On her final day of work on Feb. 28, 2013, Biggerstaff will have served the county for twenty-six years and two months. She started working as the county treasurer on Jan. 1, 1987.
What she does
A Sweetwater native, Biggerstaff grew up and attended the local schools before moving away for a short time. Following her three years of college, she came back home and worked at the Texas Bank and Trust in the trust department.
Her other work at several banks in almost every department caught the attention of one person: the previous county treasurer. Mrs. Naurvelle Rogers went to Biggerstaff, informed her that she was retiring, and told Biggerstaff to run for the position.
Not only was Rogers a county employee but a family friend, as Biggerstaff's mother, Mildred B. Shuff, served as the county clerk from 1957 to 1978. Shuff and Rogers worked together, as Biggerstaff recollected how she "grew up" in the old courthouse.
Biggerstaff won over the voters — in which she says she is grateful for their support, and took on the duties of what she calls being "the banker of the county."
As all of the county funds go through her office, the additional fees and fines collected by other county offices are brought to Biggerstaff as well as the corresponding reports. Everything is then entered into the general ledger and she banks all of the money.
In addition, Biggerstaff works on statements and quarterly investments, writes jury checks as needed, and balances and invests money. She also keeps up with state fees and remits them quarterly to the State Comptroller.
Biggerstaff notes that the biggest change that took place in almost three decades of work was the technology. The office transitioned from typewriters to computers for writing checks and receipts, as well as completing state and federal reports online.
What she learned
Her career in banking was very beneficial to her position, yet Biggerstaff knows she learned much more throughout her work as treasurer. She hopes to take many of these lessons with her as she moves to the next chapter of her life.

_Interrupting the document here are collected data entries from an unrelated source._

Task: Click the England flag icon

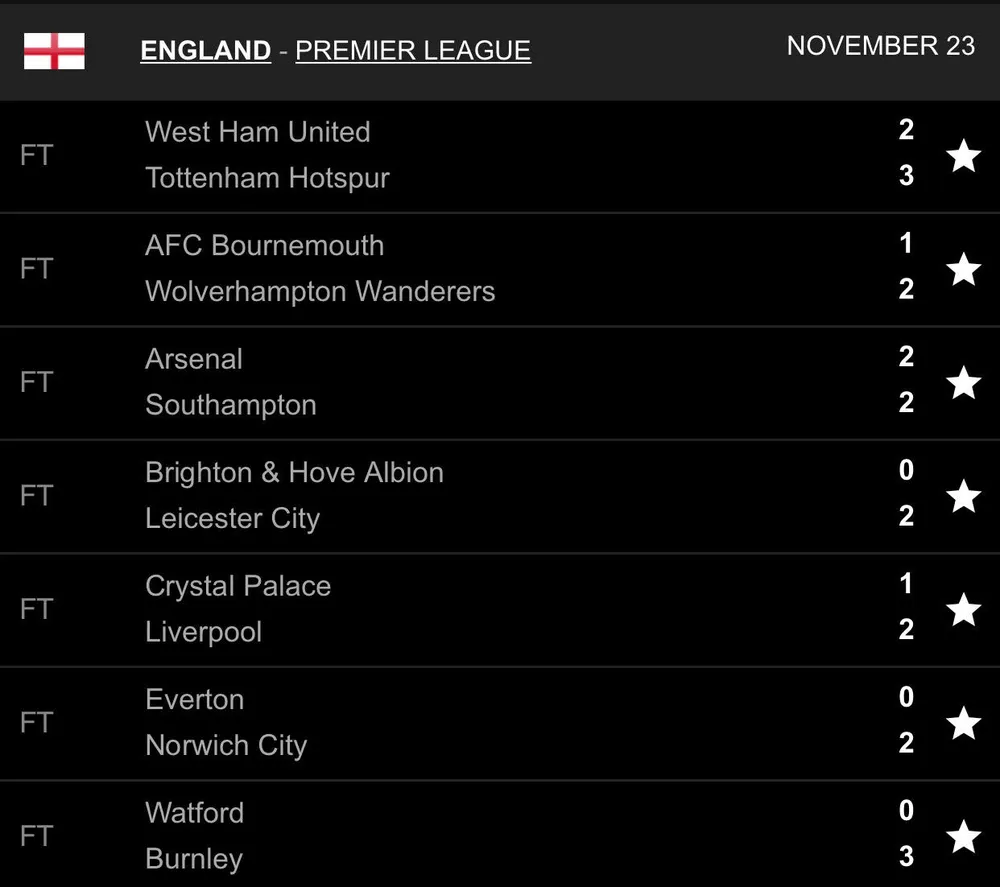Action: 54,51
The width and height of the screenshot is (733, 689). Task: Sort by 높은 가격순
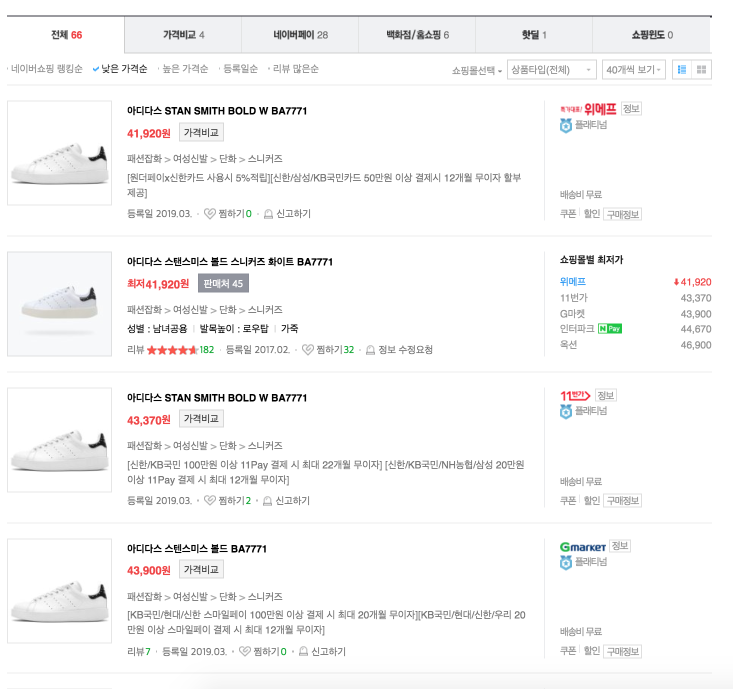[184, 69]
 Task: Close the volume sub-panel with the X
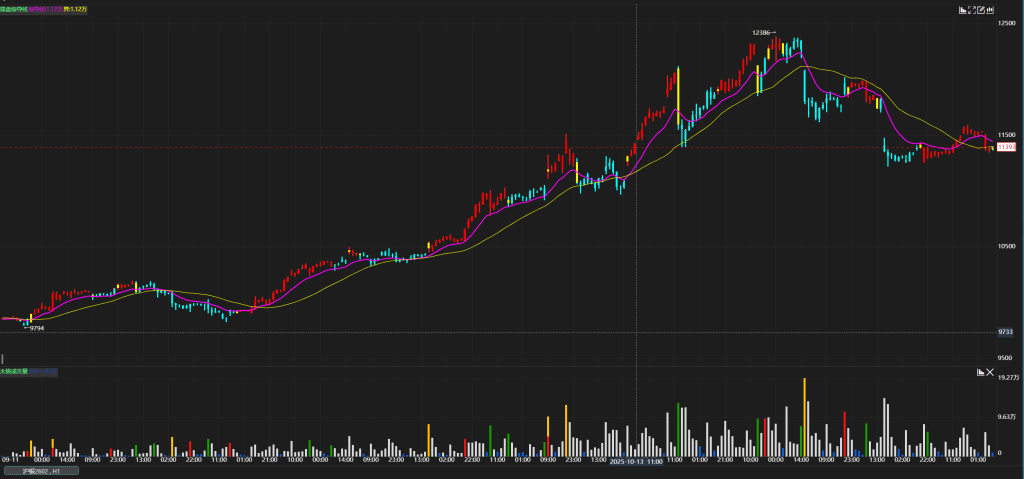(x=991, y=372)
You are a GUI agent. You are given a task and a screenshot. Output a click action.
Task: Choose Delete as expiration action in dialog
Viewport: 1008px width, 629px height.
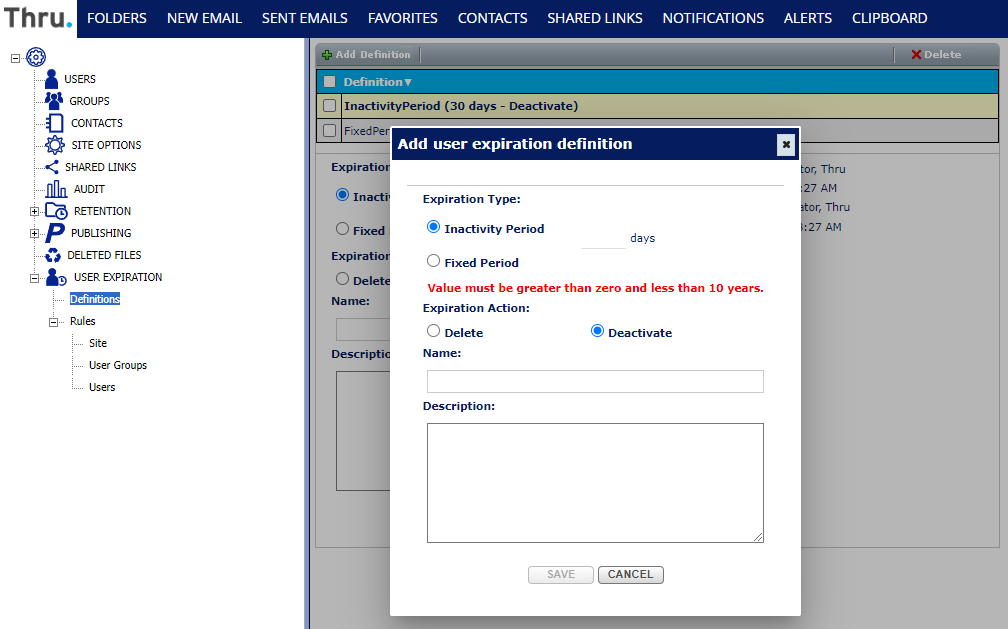click(433, 331)
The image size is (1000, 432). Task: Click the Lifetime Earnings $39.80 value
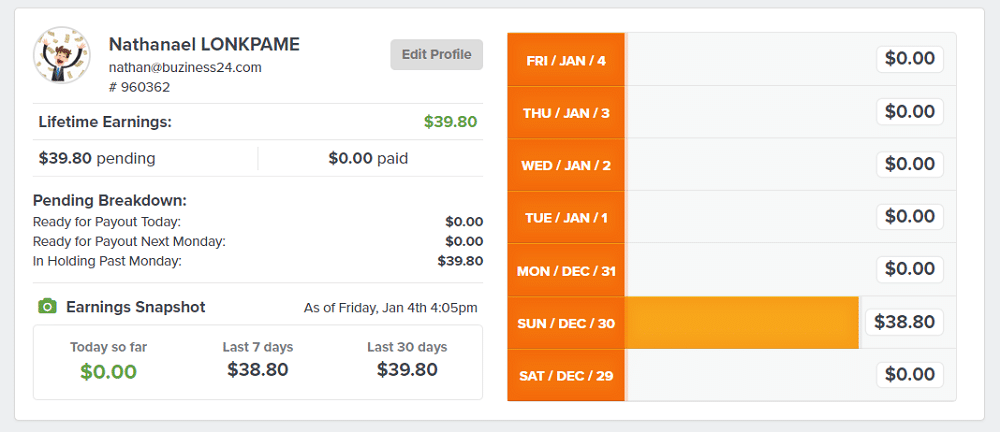pyautogui.click(x=450, y=122)
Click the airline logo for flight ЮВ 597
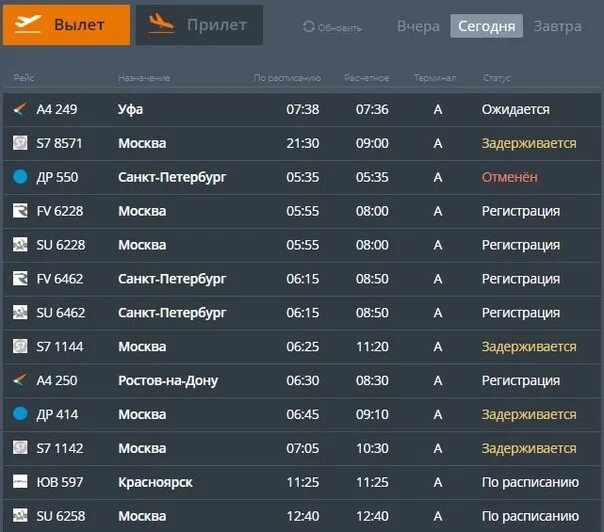The width and height of the screenshot is (604, 532). coord(20,483)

By working with a wide variety of people — elected officials, county employees and the general public, she has developed understanding, patience and the ability to listen to all perspectives. Additionally, Biggerstaff has seen the importance of cooperative work, knowing that it takes everyone working, listening and learning together.

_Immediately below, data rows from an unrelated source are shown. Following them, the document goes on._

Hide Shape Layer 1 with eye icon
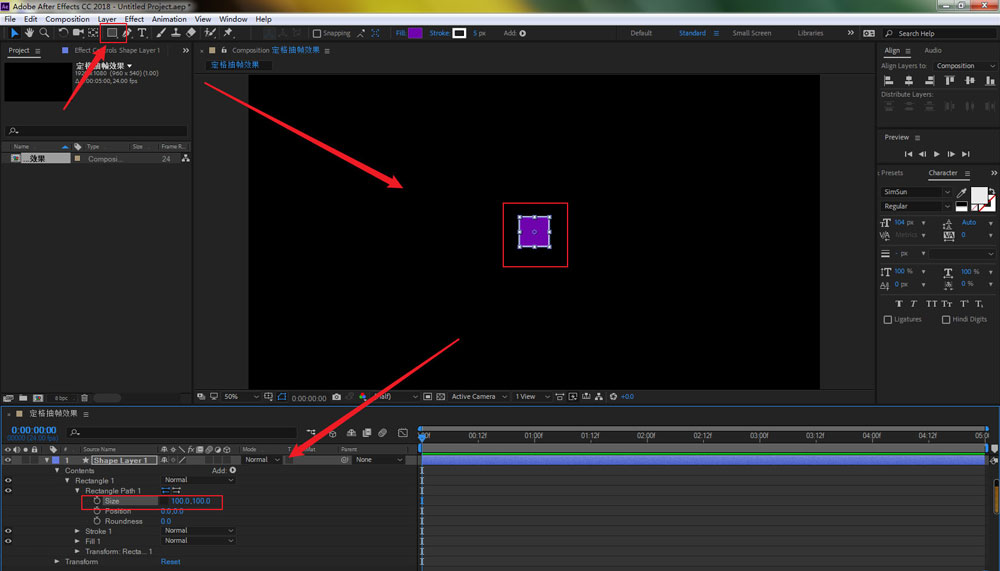1000x571 pixels. pos(8,460)
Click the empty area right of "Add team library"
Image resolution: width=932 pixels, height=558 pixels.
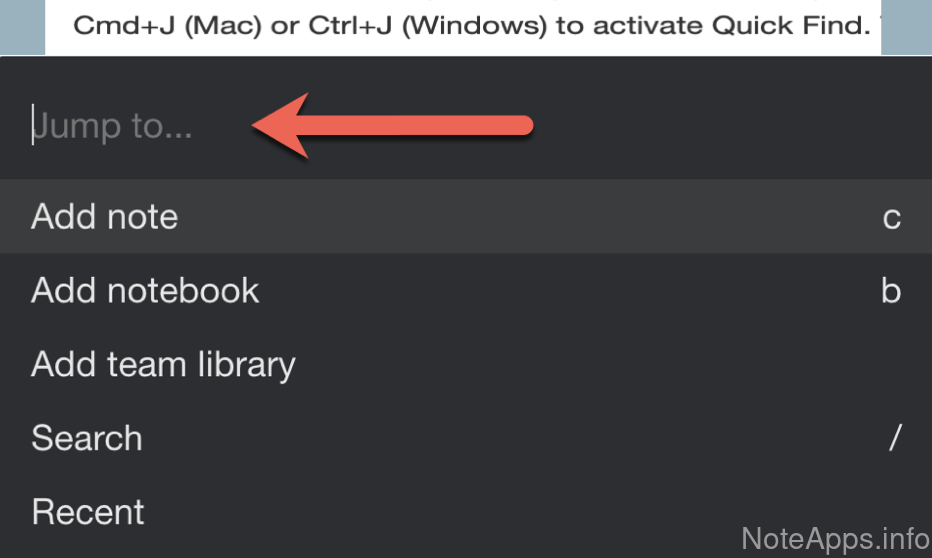600,365
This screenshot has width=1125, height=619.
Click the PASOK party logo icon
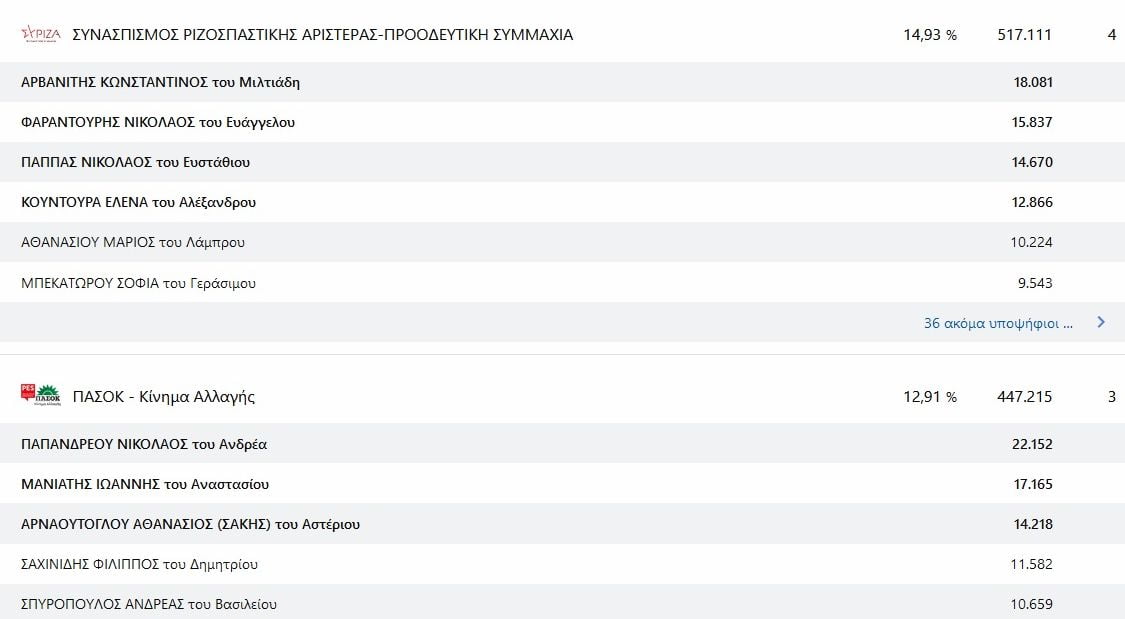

And now as she takes off to a new life-venture, Biggerstaff hopes that the citizens know that she did her best in her work with the funds of the county. She hopes to be remembered as a professional worker and also as someone who enjoyed giving back to her community.
Biggerstaff has served as an Ambassador to the Sweetwater Chamber of Commerce and volunteered her time working at the local football games as well. Furthermore, she worked and helped at the church she attends, First Presbyterian Church in Sweetwater, as her great-grandparents were charter members of the church.

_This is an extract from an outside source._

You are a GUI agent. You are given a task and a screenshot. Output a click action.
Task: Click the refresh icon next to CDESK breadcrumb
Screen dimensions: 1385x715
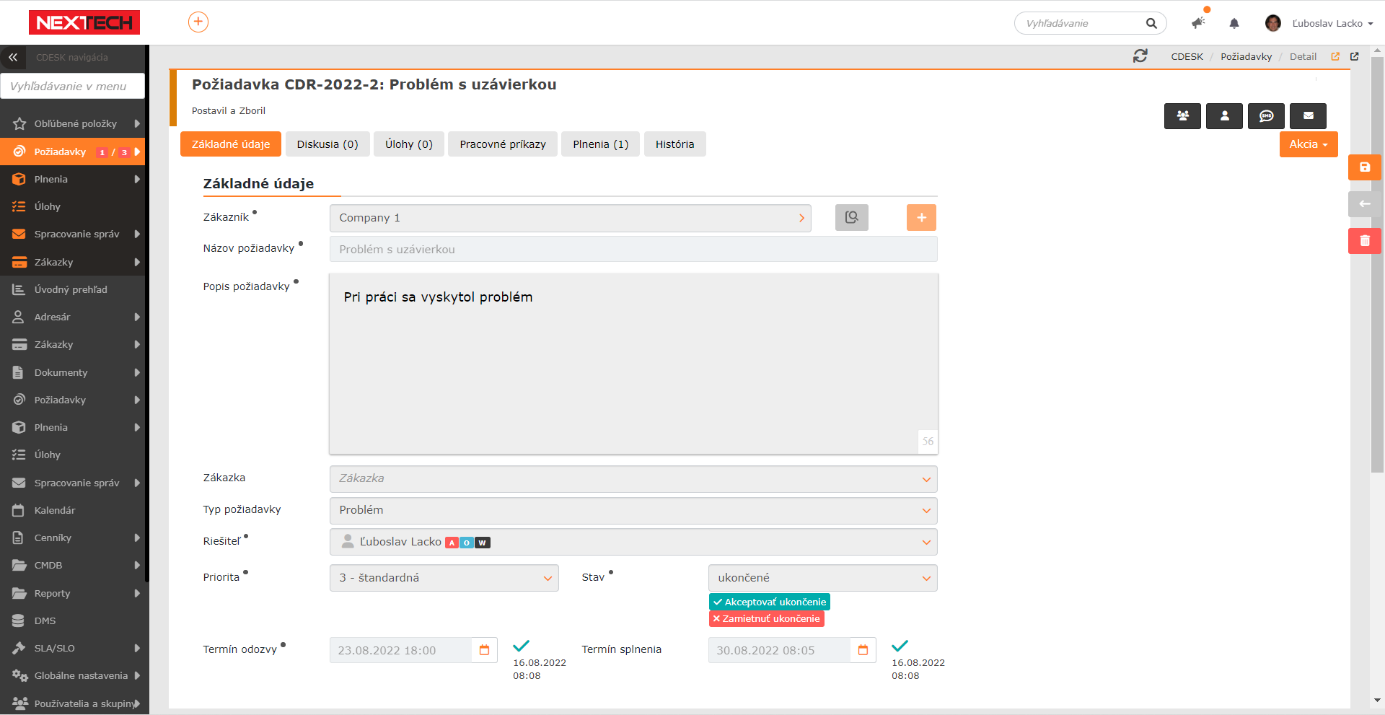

With deep family roots in the community and a "great church family," Biggerstaff says that Sweetwater will always be home. She has made many good memories here, establishing strong friendships with her co-workers in the courthouse.
Biggerstaff added that she has enjoyed working with people who are dedicated in their work with the financial and business affairs within the county. She calls it an "honor and privilege" to serve in her role and will miss everyone in the building.
What awaits her
But as thankful as she is to have had this job, Biggerstaff is looking forward to the next step. She plans on moving to Midland to be closer to her family, even though the housing market is scarce due to the recent oil boom.
This new opportunity will allow her to babysit her seven-month-old granddaughter Susannah Biggerstaff, while also spending more time with her son and daughter-in-law.
Biggerstaff's son, Rhett, who is a 1996 graduate of Sweetwater High School and a 2001 graduate of Texas Tech University with a business degree. He currently works as a procurement specialist at Halliburton in Midland.
Rhett's wife, Rachel, grew up in Midland but graduated from McMurry University with a music degree. She is the associate music minister at the church they attend in Midland, St. Luke's United Methodist Church.
With Biggerstaff retiring, the county commissioners will have to appoint a person to fill the rest of her unexpired term, which will end on Dec. 31, 2014. Should the appointee decide to continue working as treasurer, the appointee would need to run for the office.